The visit from the plumber should have cleared this clog to the street, so if the clog was not cleared completely, then it becomes the issue of the plumber's workmanship because that's what they were hired to do...clear the clog completely.
I believe that a clog that keeps occuring, 3 times in 1 year points to a partially collapsed pipe. When a pipe is partially collapsed and then a plumber runs a snake through it, then it takes time for the pipe to clog again. At this point anything could potentially get hung up on this partial collapse, including toilet paper and as it continues to build up it produces a clog and backs up in the basement.
We continued to only flush human waste and toilet paper down the toilet after the inital clog in October and after the 2nd clog in July, we moved out at the end of August. The 3rd clog occurred 1 month after we moved out and a day after the new owners of the home moved into it. Again, from the end of July to the end of August (1 month) we only flushed human waste and toilet paper, the home sat empty for a month and at the end of September when the new homeowners moved into their new home it backed up again. This either points to poor workmanship by the plumber when he came out in October & July or a collapsed pipe or tree root growth in the pipes, neither of which is our responsibility. For us to have to pay for a plumber to scope the pipe to prove this, is outrageous. And due to the cheapness of our LL, he certainly was not going to pay to have it scoped, he could care less since he was selling the home.

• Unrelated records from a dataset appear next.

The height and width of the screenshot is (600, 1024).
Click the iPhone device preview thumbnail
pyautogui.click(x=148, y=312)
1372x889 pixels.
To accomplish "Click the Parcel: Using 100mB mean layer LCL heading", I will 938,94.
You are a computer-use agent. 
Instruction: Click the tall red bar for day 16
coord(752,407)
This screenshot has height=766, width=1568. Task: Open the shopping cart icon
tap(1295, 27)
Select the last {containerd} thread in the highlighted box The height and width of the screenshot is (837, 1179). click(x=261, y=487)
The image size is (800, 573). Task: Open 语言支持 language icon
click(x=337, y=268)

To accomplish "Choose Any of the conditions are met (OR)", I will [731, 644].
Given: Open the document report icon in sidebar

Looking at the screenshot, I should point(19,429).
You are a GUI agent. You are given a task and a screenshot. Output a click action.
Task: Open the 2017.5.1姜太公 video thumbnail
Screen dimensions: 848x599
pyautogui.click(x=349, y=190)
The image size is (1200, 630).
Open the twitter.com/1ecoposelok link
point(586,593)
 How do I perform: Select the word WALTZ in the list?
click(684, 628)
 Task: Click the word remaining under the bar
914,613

I may just pay for a plumber to come out to the home to scope the pipe just to satisfy my curiousity, if nothing else, as long as the current homeowners will allow me to have it done. Too bad I didn't have it done prior to the court date, not that it would have held up in court either since it could have collapsed after we moved out or perhaps what we flushed down the toilet would have been blamed for the collapse because it became "overloaded".
We thought it was a sure win for us, but boy were we wrong!!
However, if I am able to prove that the pipe is collapsed and/or has tree root growth, and we are not blamed for it, what is the possibility or procedure to have the court reverse its decision? Is the appeals court my only option, or will they not listen to new evidence?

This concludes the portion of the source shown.